In [1]:
import yaml
import pandas as pd
import numpy as np

from copy import deepcopy

In [2]:
def create_matrix_entry(name, id=None, unique_name=None, sort_order=0, aggregation_target=False, parent_matrix=None, nl_translation=None):
    d = {"name": name, "sort_order": sort_order, "aggregation_target": aggregation_target}
    if unique_name: d["id"] = unique_name
    if unique_name: d["unique_name"] = unique_name
    if parent_matrix: d["parent_matrix"] = parent_matrix
    if nl_translation: d["translations"] = [{"property_name": "name", "language": "nl-be", "translated_value": nl_translation}]
    return d

d = {}

#df = pd.read_csv("./input/sampletype.csv", sep=';', encoding='mbcs')
df = pd.read_csv("./PARC/sampletype_occupational studies.csv", sep=';', encoding='mbcs')
dl = df.replace({np.nan:None}).to_dict(orient="records")

for e in dl:
    d[e["sampletype_key"]] = create_matrix_entry(
        e["sampletype_key"],
        id = e["sampletype_initials"],
        unique_name = e["sampletype_initials"],
        sort_order = e["sampletype_sort"],
        aggregation_target = False,
        nl_translation = e["sampletype_name_nl"]
    )
    if e["samplegroup_key"] and not(e["samplegroup_key"]==e["sampletype_key"]):
        d[e["sampletype_key"]]["parent_matrix"] = e["samplegroup_key"]
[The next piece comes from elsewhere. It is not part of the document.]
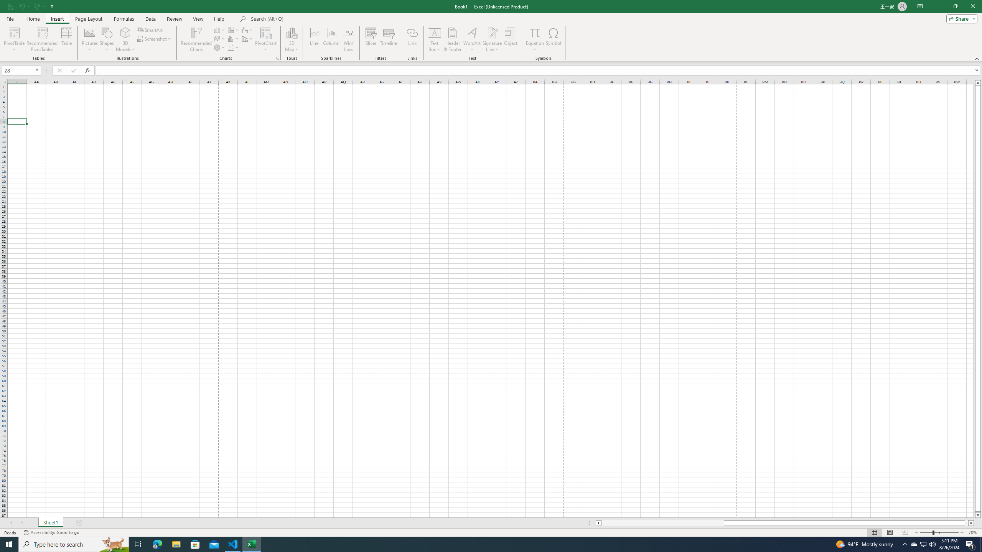 This screenshot has width=982, height=552. What do you see at coordinates (291, 40) in the screenshot?
I see `'3D Map'` at bounding box center [291, 40].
df = pd.read_csv("./input/samplegroup.csv", sep=';', encoding='mbcs')
dl = df.replace({np.nan:None}).to_dict(orient="records")
samplegroup_name_lookup = {e["samplegroup_key"]:e["samplegroup_name_nl"] for e in dl}

for k,v in samplegroup_name_lookup.items():
    if k not in d.keys():
        d[k] = create_matrix_entry(
            k,
            id = k,
            unique_name = k,
            sort_order = 0.1,
            aggregation_target = False,
            nl_translation = v
            )

data = {"matrices": [v for v in d.values() if v]}
with open("MatrixList_data.yaml", "w") as f:
    yaml.dump(data, f)

In [3]:
def create_opg_entry(name, description=None, sort_order=0, is_abstract=False, parent_groups=[]):
    d = {"id": name, "name": name, "is_abstract": is_abstract, "sort_order": sort_order}
    if description: d["description"] = description
    if len(parent_groups): d["parent_groups"] = parent_groups
    return d

df = pd.read_csv("./input/category.csv", sep=';', encoding='mbcs')
dl = df.replace({np.nan:None}).to_dict(orient="records")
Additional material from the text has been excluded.